L’étude de la nature le conduit à l’affirmation de l’existence de Dieu et de


l’immortalité de l’âme ; abordant alors sa profession de foi philosophique, il est
amené à envisager les diverses religions.

Il les combat avec vivacité, ainsi que les cultes, les théogonies, les fétichismes,
les superstitions ; mais il les étudie aussi avec soin. Il consulte les ouvrages,
il analyse les textes. Les règles monastiques éveillent sa curiosité. Il fouille
les livres de l’hagiographe italien. Jonas, l’historien de saint Colomban, de
l’hagiographe allemand Héribert Rosweyde, qui écrivit les vies des Pères (Vitæ
Patrum), il compulse les travaux du bénédictin Walafride Strabon et les volumes du
prêtre de l’oratoire André Galland : Bibliotheca greco-latina vitarum patrum.

Si on se reporte aux textes de Jonas et de Walafride Strabon que Victor Hugo a


cités, on découvrira qu’il a modifié quelques temps de verbe sans d’ailleurs
altérer le sens.

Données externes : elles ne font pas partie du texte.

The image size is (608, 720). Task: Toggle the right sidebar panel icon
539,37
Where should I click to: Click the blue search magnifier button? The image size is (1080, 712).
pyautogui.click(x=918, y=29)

Nous prendrons un exemple : dans le récit fait par Jonas de
certaines austérités Victor Hugo traduit : « Debout tous ! qu’on vienne casser la
glèbe… », et comme texte il donne : « Omnes surgant, glebas scindant… » au lieu
de : « Imperat ut omnes surgant… cum vidisset eos magno labore glebas scindere ».
En réalité la traduction est fidèle, et voulant invoquer à l’appui le texte latin
il ne le modifie que pour le résumer, sans en changer le sens et les mots
principaux.

Nous n’avons mentionné ces différences que pour simplifier la tâche des curieux, et
Victor Hugo, en indiquant lui-même la source où il avait puisé ses renseignements,
en rapportant exactement ces légendes, prouvait ainsi qu’il n’avait pas hésité à
mettre consciencieusement à contribution les textes les plus anciens.

Mais, engagé dans cette voie, il se laisse entraîner très loin, et, quand il arrive
à la seconde partie de sa préface, il doit se borner tout d’abord à une
documentation rapide coupée de considérations personnelles. Car le champ qu’il
devrait parcourir est trop vaste. Ce n’est plus désormais un « quasi-ouvrage »,
comme il l’annonce modestement, mais une œuvre considérable qui, poussée jusqu’au
bout, imposerait de nombreuses recherches ; cause probable de cet ajournement.

Devant formuler, comme il le dit, « sa philosophie religieuse personnelle », il


voulait avoir le temps et toute la liberté d’esprit pour la présenter avec quelque
ampleur et quelque solennité, et, l’œuvre étant restée inachevée, ce ne seront plus
dès lors que des pages de « mémoires » sur sa vie intellectuelle qui auraient
probablement été introduites dans ce volume : Pages de ma vie, annoncé plus tard
sur la couverture des Quatre Vents de l’esprit et qu’il n’a pas donné.